Exercise:
Search the records below for "Given"; copy each line that has it.

═════ Supplied records

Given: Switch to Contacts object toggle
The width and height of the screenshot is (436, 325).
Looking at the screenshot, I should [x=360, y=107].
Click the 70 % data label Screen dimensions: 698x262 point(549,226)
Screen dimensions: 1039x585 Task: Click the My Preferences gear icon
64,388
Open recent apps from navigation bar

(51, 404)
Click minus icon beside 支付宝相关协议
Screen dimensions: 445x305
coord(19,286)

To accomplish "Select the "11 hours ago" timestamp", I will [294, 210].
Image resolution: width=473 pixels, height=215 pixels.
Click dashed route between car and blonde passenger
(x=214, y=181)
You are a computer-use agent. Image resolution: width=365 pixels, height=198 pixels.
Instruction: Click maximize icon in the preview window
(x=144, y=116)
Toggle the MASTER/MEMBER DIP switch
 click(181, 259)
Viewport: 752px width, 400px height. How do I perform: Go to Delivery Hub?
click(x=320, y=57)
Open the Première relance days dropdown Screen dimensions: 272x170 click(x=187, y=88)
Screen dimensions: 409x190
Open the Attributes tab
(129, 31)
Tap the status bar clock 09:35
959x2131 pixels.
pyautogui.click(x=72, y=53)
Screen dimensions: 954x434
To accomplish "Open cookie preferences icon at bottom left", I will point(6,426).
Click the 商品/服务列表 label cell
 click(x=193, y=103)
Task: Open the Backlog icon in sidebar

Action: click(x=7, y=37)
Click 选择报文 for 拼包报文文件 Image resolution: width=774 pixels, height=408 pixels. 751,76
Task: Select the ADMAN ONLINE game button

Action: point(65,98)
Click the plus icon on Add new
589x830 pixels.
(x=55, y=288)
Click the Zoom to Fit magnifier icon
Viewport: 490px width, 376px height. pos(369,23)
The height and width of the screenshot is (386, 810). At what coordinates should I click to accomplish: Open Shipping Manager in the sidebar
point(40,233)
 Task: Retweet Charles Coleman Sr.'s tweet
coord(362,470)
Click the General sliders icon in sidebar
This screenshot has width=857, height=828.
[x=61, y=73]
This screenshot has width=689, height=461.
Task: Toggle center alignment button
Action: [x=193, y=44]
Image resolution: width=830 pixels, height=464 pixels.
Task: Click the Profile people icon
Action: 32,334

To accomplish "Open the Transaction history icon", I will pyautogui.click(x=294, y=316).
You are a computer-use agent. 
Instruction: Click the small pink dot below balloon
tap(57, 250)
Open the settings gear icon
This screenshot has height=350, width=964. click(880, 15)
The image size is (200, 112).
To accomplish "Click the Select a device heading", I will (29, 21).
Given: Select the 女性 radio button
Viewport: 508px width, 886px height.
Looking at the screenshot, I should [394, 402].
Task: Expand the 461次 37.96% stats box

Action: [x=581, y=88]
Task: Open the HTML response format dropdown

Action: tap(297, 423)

══════════

Task solution:
Given: Switch to Contacts object toggle
Given: Select the 女性 radio button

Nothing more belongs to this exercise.